When I was a young uniform-clad catholic school girl, I learned about a few different types of love. Before that, I always thought love was love. Either you felt it or you didn’t. It seemed pretty black and white, cut and dry.
You can feel love for a spouse, a parent, a child, a friend, a pet, and even yourself. All of those are naturally different feelings. You can even feel love for someone you don’t even know.
This morning I read a story about a woman who had to bury her eight-year-old son. About a week ago, a drunk driver who was going over 60 MPH in a 30 zone, slammed into and completely demolished the boy’s car. His father was driving him to daycare. My heart literally sank.
I feel for the father, who has to carry the burden of surviving the crash, while he couldn’t do anything to protect his son. I feel for the mother, who will never see her baby again. I feel for the child, who never got a chance to really live. I also feel for the other driver, whose life will be forever ruined by his terrible decisions. So much sadness.
It is so important to make time for family, friends, and all the people we love. Whether it’s a text to say I love you or a surprise visit, hold on tight because no one is promised tomorrow.
Four Types of Love
There are eight types of love, but for our purposes today, I’m going to stick to four – the ones that resonate most with me (and, I’m sure, you too).
Agape – Selfless Love
I don’t know of a stronger love than that shared between a parent and child – except maybe that of a grandparent.

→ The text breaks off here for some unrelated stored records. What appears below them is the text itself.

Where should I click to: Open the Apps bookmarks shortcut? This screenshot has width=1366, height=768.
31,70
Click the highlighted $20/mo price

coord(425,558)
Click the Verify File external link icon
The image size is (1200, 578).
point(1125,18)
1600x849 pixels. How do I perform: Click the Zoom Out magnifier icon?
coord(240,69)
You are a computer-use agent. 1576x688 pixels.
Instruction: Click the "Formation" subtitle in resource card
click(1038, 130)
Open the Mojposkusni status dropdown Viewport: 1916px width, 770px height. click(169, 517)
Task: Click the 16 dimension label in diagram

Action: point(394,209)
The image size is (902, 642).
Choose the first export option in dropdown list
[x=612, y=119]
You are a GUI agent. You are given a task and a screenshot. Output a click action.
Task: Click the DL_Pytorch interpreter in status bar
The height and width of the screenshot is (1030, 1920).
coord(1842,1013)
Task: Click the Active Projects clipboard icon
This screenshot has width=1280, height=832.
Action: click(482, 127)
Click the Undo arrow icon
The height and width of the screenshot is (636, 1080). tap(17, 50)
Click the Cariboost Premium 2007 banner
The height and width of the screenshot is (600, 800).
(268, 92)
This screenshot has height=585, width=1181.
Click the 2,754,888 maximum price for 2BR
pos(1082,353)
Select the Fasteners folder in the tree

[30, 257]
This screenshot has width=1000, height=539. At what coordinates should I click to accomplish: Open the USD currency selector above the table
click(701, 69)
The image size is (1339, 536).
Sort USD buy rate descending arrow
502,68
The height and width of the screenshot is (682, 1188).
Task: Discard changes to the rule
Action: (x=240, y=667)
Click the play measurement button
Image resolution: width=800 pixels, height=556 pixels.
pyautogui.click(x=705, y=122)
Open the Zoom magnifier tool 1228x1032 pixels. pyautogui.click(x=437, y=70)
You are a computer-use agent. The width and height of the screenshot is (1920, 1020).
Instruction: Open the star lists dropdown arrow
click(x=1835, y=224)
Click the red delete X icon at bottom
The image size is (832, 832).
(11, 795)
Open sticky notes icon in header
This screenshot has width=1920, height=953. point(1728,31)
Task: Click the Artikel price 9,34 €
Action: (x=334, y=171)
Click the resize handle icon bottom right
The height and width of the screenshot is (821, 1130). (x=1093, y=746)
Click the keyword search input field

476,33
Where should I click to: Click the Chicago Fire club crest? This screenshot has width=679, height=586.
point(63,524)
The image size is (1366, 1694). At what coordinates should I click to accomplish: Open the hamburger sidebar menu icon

My mom and I have had a lot of rough patches, but it’s gotten better as I’ve gotten older. She’s my emotional support system, and I know she’d do anything for me, even if it caused her pain, unhappiness, or sadness.
My mom and I look similar- same body type, frame, etc. We share a lot of the same habits and love to switch places on my grandma!
She always sends me a good morning text, and we talk on the phone after work. She’s the one I go to for advice, support, and encouragement, and she’s always the first one to tell me that I can do anything I set my mind to.
My grandma (nanny) bestows unconditional and selfless love upon both her children and grandchildren. She always calls me her third child.
We talk on the phone every morning and sometimes at lunch, share a love for pretzels, Cheez-Its, and Peanut M&Ms, and love all things French.
During Lent, we’ve been doing a prayer challenge. And while that book wraps up this Sunday, we’ve decided to read another book right after. It was a great chance for us to bond and I’m so grateful to have her in my life.
Pragma – Love in a Marriage
This love is harmonic. It doesn’t happen right away, but it develops over time with a person similar to what you would call a soul mate.
While I don’t think we’ve achieved full pragma, I know my husband and I are on our way. We’ve been married for 5 months. Before that, we dated for over four years. And if you want to go back further, we went to high school together, meeting on the Track team, and graduating a year apart. We weren’t high school sweethearts, but what’s meant to be will always find a way.
Tony and I enjoy the same shows – The Walking Dead, Fear Factor, Impractical Jokers, American Horror Story. We like similar foods – Taco Bell, ceviche, pizza! And we love to travel every chance we get.
We don’t have much time together during the week – something we’re working on. We wake up, go to work, and are usually exhausted after. A lot of our quality time is well spent on the weekends.
Philia – Love between Friends
Friendship love is so special and not to be ignored or forgotten.
While I have many acquaintances, I have a handful of quality friendships – some are very new and others have lasted over 20 years. I’m grateful for the people in my life who build me up, support me, and allow me to do the same for them. When we’re young, a lot of time is wasted competing with “friends.” At this age, it’s nice to feel secure and confident when sharing ideas, opinions, and goals.
I speak with one of my best friends daily. I talk to another every few weeks. But in both cases, we always pick up right where we left off and have a ton of laughs when we see each other. I don’t know what I’d do without my girls!
Philautia – Self Love
This is, perhaps, the most important love. It’s about having a sense of worth and pride, but is not narcissistic. I don’t believe you can truly love another person unless you can love yourself first.
Now that I’m 28, I feel a lot more confident and happier with myself. I spend a good chunk of time on myself in the morning – praying, meditating, and working out. But I know I could do more in the lines of reading, writing, and just enjoying alone time.
There’s always more to be learned or more things to love (I still can’t stand my freckles!). There will always be challenges and struggles. I’m still my worst critic, but I accept who I am and I love me!